Awakening comatose patients: a long battle
Research into methods of "bringing back" comatose patients was able to awaken a patient for the first time in 2016. The scientist, Martin Monti, it's the same.
At the time, however, Monti believed he was "a bit lucky". Now, Monti and his team have achieved the same result with two patients in a coma, with a long-term "minimally conscious state".
“This new finding is much more significant, because these chronic patients were far less likely to recover spontaneously than the acute patient we treated in 2016,” says Monti.

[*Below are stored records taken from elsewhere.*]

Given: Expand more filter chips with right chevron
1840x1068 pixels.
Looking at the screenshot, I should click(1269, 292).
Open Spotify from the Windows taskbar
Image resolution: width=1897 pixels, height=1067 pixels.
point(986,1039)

Any recovery typically occurs slowly over several months and more typically years, not days and weeks as we show today.Martin Monti, professor of psychology and neurosurgery at UCLA and senior co-author of the new study.
"It is very unlikely that such results are simply due to spontaneous recovery."
Treatment for patients in a coma consists of a technique called low intensity focused ultrasound.
Ultrasound has been used in everything from the prevention of dementia to the eradication of cancer cells. This new approach uses sound stimulation to excite neurons in the thalamus of comatose patients, and is proving very powerful.
Out of three comatose patients who received treatment, two had positive results.
It should be noted that patients who responded well were not able to function exactly as their pre-clinical state; however, they were able to respond to external stimuli and perform small tasks. Nodding, dropping and catching a ball, writing with a pen on paper, recognizing objects.
Both comatose patients were also able to understand speech, a sign of fundamental progress.
"What's remarkable is that both patients showed significant responses within days of surgery," Monti said.
“This is what we were hoping for, but it's amazing to see it with your own eyes. Seeing two of our three patients who had been in a coma improve significantly within days of treatment is extremely promising.
The new method for awakening comatose patients has been described as "Jumpstarting".